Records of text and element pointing
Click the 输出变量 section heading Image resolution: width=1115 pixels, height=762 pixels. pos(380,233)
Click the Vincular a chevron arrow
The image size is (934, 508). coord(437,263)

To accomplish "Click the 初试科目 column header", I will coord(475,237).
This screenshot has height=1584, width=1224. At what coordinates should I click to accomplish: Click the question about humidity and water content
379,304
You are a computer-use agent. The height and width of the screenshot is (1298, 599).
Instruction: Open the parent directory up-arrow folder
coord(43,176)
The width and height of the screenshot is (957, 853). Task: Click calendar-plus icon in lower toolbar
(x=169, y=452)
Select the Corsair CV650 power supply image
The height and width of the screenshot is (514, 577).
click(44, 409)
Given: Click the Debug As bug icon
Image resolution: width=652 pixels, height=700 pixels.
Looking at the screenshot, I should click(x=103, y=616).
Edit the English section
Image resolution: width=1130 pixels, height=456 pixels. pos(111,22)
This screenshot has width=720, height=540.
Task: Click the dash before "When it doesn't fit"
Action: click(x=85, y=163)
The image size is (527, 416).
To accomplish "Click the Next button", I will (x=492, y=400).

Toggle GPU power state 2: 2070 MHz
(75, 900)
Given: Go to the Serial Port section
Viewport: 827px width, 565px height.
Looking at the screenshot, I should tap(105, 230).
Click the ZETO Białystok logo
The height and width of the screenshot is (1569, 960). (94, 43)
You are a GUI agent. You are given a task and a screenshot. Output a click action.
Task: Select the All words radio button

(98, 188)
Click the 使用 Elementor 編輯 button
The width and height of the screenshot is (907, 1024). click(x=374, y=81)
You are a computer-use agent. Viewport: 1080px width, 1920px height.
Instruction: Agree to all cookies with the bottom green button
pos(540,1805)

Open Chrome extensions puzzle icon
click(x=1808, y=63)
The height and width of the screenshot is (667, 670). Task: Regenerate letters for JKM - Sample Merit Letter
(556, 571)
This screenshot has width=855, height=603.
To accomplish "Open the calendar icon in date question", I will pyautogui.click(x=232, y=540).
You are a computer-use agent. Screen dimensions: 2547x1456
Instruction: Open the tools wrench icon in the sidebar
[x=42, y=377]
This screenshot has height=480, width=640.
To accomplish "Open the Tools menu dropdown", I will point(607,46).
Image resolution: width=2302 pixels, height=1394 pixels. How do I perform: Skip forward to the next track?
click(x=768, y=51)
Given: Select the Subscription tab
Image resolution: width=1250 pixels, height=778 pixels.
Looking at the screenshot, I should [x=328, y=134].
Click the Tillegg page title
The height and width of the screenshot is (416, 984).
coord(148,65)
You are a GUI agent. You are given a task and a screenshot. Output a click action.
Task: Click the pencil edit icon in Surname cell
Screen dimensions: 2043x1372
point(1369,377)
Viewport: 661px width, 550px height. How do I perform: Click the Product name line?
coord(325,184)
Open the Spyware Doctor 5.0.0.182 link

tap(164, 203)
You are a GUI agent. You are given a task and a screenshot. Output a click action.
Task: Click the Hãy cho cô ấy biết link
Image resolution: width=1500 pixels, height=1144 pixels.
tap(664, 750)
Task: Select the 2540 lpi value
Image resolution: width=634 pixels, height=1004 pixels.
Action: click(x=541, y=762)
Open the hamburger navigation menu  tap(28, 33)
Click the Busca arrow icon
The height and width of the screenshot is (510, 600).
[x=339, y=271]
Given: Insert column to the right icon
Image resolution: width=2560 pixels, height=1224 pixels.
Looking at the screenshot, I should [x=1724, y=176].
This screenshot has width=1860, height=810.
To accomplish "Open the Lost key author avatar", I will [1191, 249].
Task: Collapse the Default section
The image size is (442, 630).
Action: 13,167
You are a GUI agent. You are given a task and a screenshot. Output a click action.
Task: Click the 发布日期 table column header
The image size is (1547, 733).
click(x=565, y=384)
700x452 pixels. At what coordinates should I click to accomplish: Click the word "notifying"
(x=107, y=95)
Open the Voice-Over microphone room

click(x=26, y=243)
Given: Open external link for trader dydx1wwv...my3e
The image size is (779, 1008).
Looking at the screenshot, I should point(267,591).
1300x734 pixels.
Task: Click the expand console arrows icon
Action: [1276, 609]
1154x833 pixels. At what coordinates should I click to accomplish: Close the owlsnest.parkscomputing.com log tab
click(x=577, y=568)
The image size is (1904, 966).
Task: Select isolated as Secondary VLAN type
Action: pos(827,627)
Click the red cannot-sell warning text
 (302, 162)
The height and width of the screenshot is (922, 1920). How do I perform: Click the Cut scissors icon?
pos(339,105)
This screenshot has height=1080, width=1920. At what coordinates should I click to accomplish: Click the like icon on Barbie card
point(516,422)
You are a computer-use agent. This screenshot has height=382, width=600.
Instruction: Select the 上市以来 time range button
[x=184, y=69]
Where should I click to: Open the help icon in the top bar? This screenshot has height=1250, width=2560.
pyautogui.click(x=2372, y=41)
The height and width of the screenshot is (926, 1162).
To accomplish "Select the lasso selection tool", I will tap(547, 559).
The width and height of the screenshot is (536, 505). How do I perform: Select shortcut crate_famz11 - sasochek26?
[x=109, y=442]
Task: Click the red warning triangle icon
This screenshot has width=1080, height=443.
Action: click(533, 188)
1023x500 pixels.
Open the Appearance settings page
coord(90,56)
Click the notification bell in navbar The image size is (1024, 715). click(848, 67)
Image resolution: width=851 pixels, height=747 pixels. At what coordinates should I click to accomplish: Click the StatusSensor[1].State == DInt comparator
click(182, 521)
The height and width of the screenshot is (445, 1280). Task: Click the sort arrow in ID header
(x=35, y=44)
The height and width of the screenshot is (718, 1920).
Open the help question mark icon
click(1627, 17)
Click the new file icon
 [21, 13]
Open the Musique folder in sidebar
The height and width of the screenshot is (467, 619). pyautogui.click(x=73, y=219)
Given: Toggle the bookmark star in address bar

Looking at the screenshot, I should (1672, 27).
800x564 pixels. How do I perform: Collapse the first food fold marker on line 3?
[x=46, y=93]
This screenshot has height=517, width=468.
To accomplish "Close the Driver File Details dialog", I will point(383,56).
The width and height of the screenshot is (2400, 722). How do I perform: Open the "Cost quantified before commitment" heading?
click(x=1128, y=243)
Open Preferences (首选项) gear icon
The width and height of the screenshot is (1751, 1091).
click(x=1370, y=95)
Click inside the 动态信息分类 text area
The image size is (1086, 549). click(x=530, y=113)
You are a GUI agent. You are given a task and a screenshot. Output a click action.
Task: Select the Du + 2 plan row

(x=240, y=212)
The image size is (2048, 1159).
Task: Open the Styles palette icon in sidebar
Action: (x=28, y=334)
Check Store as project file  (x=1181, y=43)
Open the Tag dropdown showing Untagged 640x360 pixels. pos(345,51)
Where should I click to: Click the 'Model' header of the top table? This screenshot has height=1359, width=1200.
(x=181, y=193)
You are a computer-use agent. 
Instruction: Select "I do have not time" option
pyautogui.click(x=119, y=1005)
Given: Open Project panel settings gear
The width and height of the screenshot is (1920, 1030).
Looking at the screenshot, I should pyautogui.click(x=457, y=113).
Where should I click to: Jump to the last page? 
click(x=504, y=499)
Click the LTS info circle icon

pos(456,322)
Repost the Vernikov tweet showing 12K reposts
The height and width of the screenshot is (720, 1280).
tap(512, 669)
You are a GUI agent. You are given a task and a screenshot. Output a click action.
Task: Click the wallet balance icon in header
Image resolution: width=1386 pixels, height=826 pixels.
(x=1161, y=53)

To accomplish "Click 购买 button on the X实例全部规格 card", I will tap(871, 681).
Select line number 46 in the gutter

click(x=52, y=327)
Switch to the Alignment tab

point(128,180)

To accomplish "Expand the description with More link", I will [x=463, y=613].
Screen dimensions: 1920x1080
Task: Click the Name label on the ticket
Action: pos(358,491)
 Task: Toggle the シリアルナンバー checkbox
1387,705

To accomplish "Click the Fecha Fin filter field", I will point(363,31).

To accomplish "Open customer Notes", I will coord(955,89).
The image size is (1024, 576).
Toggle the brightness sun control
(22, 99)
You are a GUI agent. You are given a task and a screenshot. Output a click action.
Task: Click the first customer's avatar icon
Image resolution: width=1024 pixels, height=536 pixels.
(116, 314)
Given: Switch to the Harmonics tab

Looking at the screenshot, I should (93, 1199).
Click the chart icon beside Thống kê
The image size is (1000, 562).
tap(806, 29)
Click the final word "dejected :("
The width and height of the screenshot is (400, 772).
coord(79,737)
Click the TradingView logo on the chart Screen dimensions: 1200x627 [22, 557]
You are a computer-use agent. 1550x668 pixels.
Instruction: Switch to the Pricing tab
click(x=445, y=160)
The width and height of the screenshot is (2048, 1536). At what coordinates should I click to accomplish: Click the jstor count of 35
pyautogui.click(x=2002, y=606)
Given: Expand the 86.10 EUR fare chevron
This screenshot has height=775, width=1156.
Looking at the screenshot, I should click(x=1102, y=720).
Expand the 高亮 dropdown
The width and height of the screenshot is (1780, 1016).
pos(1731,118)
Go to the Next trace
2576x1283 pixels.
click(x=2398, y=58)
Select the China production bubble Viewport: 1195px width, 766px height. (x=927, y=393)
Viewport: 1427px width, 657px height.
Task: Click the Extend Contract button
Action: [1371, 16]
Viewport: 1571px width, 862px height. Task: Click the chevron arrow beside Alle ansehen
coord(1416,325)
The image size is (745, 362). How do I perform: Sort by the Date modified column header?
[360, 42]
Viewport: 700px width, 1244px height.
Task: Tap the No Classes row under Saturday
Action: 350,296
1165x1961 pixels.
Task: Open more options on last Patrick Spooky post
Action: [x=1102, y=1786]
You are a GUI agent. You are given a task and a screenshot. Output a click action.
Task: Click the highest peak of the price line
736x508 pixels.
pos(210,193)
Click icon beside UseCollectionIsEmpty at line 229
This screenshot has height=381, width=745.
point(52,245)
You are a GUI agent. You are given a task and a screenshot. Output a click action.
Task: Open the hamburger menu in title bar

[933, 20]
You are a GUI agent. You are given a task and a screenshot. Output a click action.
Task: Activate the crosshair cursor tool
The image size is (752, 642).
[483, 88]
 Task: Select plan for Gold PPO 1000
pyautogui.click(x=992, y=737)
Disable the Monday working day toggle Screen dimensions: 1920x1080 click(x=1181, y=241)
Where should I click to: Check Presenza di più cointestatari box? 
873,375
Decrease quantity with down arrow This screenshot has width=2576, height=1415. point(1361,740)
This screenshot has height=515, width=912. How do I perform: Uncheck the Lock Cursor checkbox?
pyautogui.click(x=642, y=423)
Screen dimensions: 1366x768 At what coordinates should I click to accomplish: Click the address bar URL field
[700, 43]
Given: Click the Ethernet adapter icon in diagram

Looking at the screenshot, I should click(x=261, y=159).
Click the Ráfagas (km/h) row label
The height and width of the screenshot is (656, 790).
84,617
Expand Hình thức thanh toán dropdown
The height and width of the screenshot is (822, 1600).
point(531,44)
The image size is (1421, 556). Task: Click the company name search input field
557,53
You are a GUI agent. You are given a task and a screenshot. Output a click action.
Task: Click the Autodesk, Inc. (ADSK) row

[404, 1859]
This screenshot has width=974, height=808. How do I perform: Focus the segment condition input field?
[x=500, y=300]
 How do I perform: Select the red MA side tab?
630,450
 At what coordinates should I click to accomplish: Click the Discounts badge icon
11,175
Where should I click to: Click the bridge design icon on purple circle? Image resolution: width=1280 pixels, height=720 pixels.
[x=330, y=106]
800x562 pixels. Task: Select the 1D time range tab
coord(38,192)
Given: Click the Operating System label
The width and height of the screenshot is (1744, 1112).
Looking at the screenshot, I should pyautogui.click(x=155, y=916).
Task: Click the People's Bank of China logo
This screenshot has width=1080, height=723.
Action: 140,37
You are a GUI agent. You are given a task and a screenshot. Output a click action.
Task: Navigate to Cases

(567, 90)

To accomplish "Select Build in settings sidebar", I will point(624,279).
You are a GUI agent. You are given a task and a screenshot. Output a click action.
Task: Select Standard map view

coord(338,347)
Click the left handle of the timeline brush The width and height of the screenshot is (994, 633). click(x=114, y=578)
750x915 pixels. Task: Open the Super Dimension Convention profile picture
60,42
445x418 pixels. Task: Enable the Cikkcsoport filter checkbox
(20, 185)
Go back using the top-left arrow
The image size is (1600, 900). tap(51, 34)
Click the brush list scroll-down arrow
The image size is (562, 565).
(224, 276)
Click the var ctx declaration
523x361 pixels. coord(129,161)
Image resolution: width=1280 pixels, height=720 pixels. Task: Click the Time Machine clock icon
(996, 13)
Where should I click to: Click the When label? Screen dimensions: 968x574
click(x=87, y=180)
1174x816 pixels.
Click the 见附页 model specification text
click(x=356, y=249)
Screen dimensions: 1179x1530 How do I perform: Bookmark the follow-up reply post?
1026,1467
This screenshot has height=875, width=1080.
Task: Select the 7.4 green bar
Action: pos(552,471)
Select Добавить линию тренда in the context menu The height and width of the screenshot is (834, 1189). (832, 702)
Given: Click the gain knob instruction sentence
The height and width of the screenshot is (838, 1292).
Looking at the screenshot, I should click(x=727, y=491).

Task goal: Copy out the lines between the one holding "Click the 使用 Elementor 編輯 button" and the one holding "pos(540,1805)", inclusive, reproducing them word for word.

Correct response:
Click the 使用 Elementor 編輯 button
The width and height of the screenshot is (907, 1024). click(x=374, y=81)
You are a computer-use agent. Viewport: 1080px width, 1920px height.
Instruction: Agree to all cookies with the bottom green button
pos(540,1805)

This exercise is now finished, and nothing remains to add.